Sep 11, 2009
Sometimes, despite being entrenched in various attempts further and promote the medium to the layman, I really regret the relative youth and instant accessibility of podcasting. There just isn't the history or massive, undiscovered, forgotten areas to explore the way there is with something as all-encompassing as music. Case in point, last night I had drinks with two of the big innovators in podcasting, Scott Sigler and Matt F-in Wallace. They are terribly nice, accessible guys who post a Twitter that they're coming into town, and instantly 30 people show up at a bar to chat and toss back a few (everyone else looked at us like we were a traveling leper colony). While we were there, we discussed all of the various things we've done over the years and where you can go to download them. Suddenly, it dawned on me: This digital age isn't all it's cracked up to be sometimes. I mean, I'm never going to have the joy of trawling through garage sale boxes looking for old mono pressings of Accident Hash (to say nothing of the infamous "Barber Cover" depicting CC Chapman covered in hair taking scissors to a Barbie Doll's golden locks). I'll not be making a pilgrimage to Binghampton, New York, interviewing convenience store clerks and school teachers, looking for that minute piece of previously-uncovered trivia that will allow me to completely change my approach to podcasting and hopefully write the definitive Encyclopedia of Schwagcast some day. There will never be a six-disc official anthology release of all of those old alternate takes of Mothpod episodes that I've had on a scratchy Belgian bootleg vinyl since '79. My grandchildren will never stand in line to pay $299 for the "Ultimate Boxed Set" of 256-bit remasters of Evil Genius Chronicles because Dave Slusher's cough at 14:58 of Episode #72 "has a much richer tonal quality" than it does on the old 128-bit versions I grew up with. Our sphere is pretty much 100% out there. Our heroes are a bit less-legendary; our history, a bit shorter; our genre-altering revelations, a bit fewer and further between -- and it's probably going to stay that way.
This is probably why I think my guest on this episode is totally cool.
When talking to musicians around Indianapolis, one hears a lot of stories -- you might even say legends -- about Jethro Easyfields. He's been a staple of the local scene for decades, and when he's not actively playing around town, he can invariably be found in New Orleans, Phoenix, or elsewhere, looking to expand his own musical vocabulary and bring that experience back and add it to the collected pool of talent here in his home state. That vocabulary, by the way, now easily slips back and forth between rockabilly, blues, folk, rock, country, Americana and several other genres.
His latest CD, Elixir, is a combination of new tunes and old favorites performed in his living room by an assortment of his "collected" friends (called "The Arrowheads"). This isn't a basement tape from a bunch of DIY kids, though (and, no, I have nothing against that scene; I've even featured it on this show more than once).

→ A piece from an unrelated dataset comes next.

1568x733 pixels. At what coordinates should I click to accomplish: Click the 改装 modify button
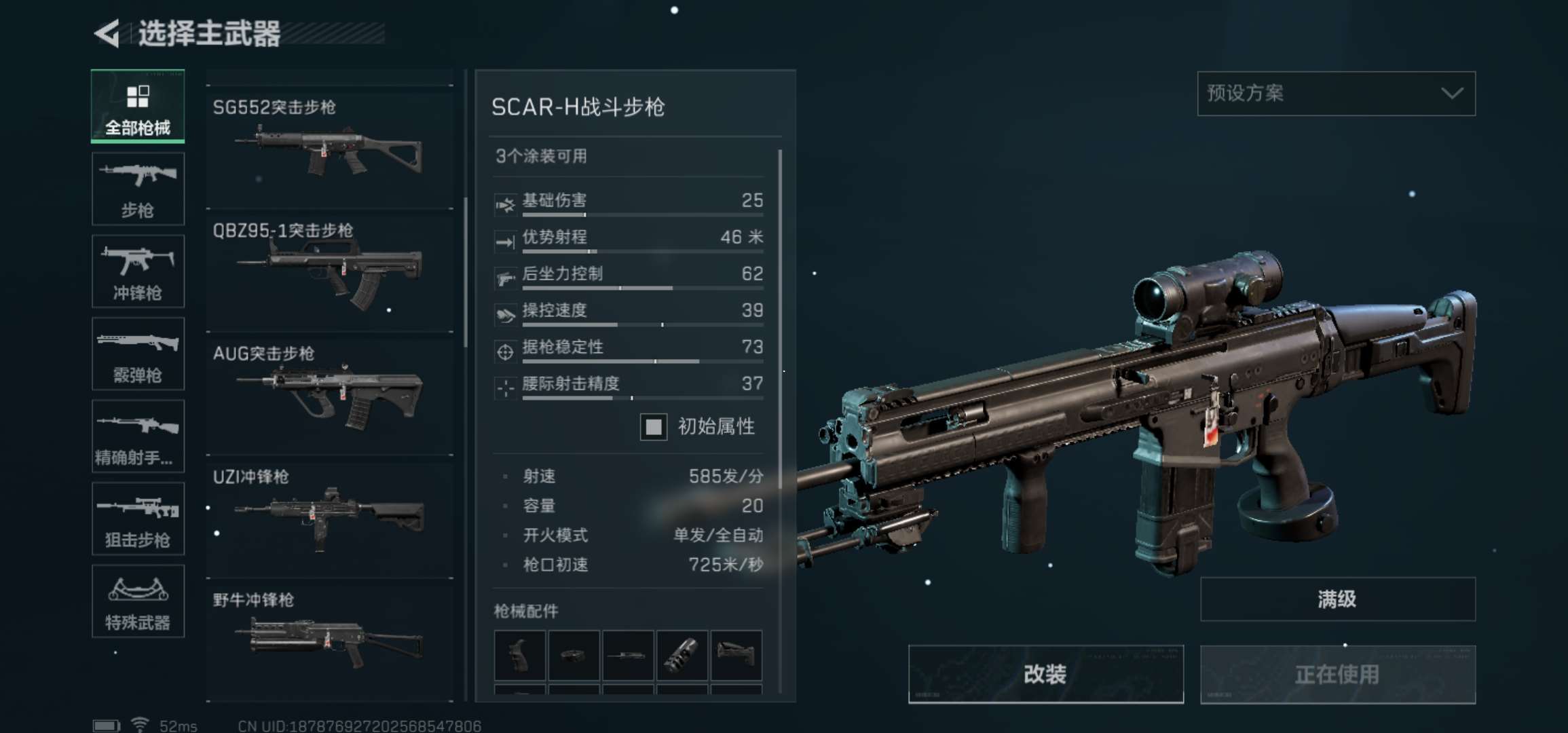(1046, 674)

These are quality session and live players you know from top acts around town and elsewhere, getting back to the basics, but still keeping it professional. Scott Kern's production work is masterfully done, but at the same time intentionally unalloyed and organic, with most songs being done in just a couple of takes. As such, Elixir showcases Easyfield's natural abilities, energy, and diversity in both performance and songwriting -- a fitting representation of an artists who once made his living playing street corners for change.